Thursday 16 September 2021

Blue Brains?

I wish Nadine Dorries well, but she does not know what she wants instead. Conservative intellectuals are normal everywhere else, but the British Right militantly refuses to have any truck with such goings on, and then finds itself bewildered at the ease with which it is beaten hands down by successive generations of liberal and Marxist academics and cultural figures.

Monika Grütters and Roselyne Bachelot could be Conservative Ministers without raising an eyebrow, although they would have to keep quiet about their accomplishments. John Redwood once told me that he never mentioned his doctorate, because he would have got nowhere in the Conservative Party if anyone had known about it.

There are also those who claim that the art history of the CDU's Grütters, or the Verdi of Bachelot, late of the UMP and the RPR, is not part of working-class culture.
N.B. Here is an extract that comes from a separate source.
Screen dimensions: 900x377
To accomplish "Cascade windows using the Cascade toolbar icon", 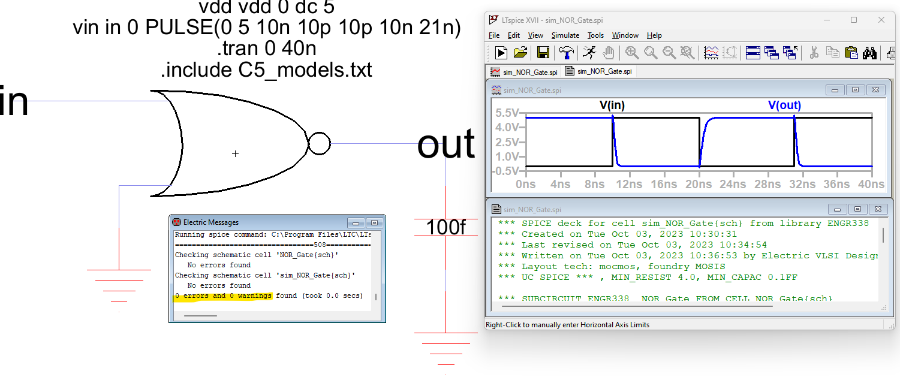I will pyautogui.click(x=772, y=53).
But art and classical music certainly used to be. As Dorries ought to know, and no doubt does, since she is from Liverpool. Bringing down and keeping down Liverpool was always as important as bringing down and keeping down the coalfield communities, which are not "former", since the coal is still there.
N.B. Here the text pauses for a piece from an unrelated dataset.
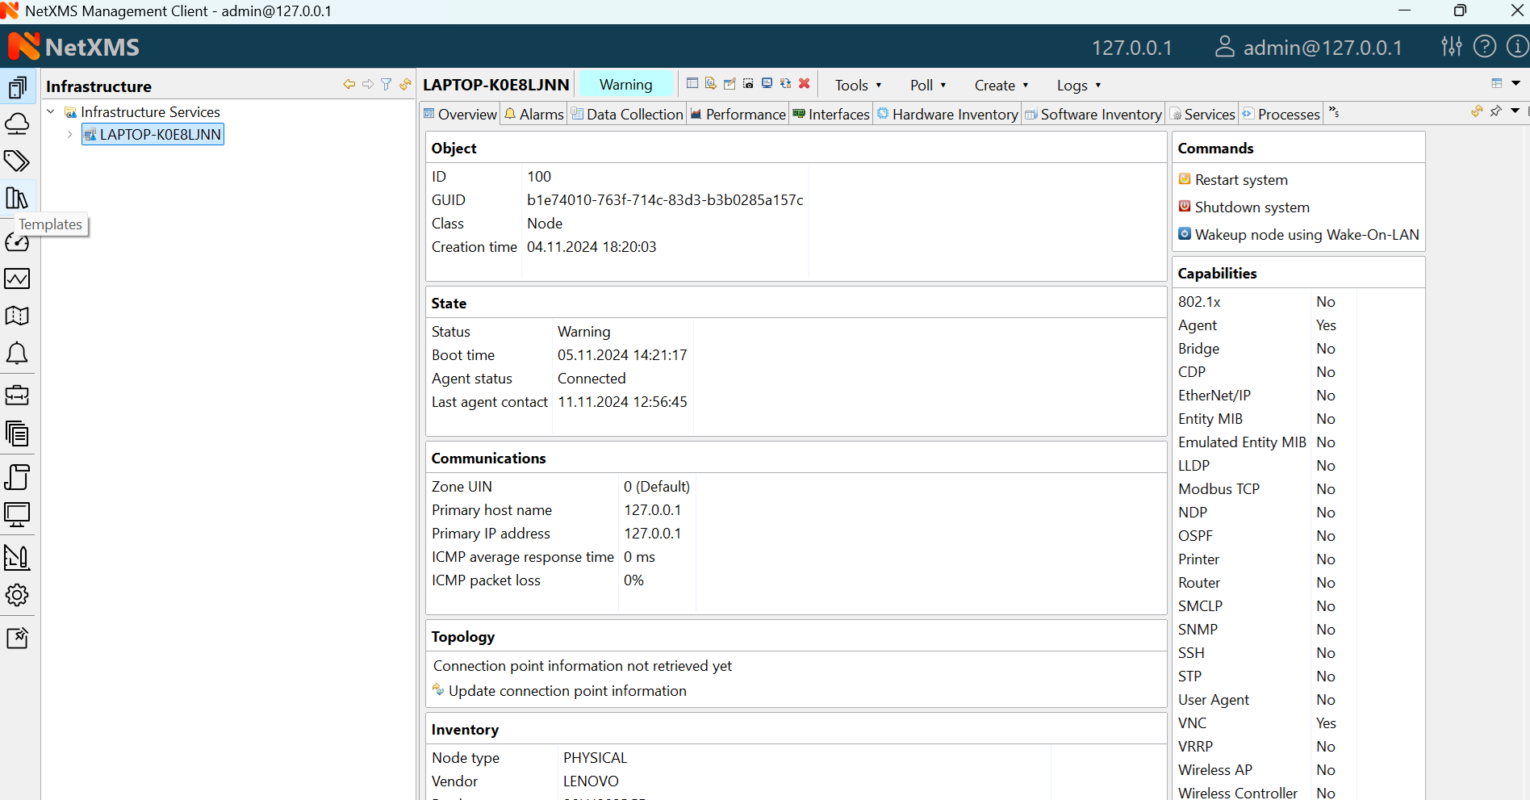Screen dimensions: 1530x800
Task: Open the Tools dropdown menu
Action: tap(858, 86)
Even more than they resented the highly civilised and highly politicised communities that were sustained by the high wages and the secure employment of the miners, the Thatcher-Blair-Starmer classes despised the fact that the single most important city in the popular culture of Western Europe, and arguably of the world, was somewhere Up North where they talked funny and stood up for themselves. The economic basis of each had to be destroyed. And it was. The question for Dorries is what she is going to do to build it back better.

2 comments:

  1. When I want culture, I come here.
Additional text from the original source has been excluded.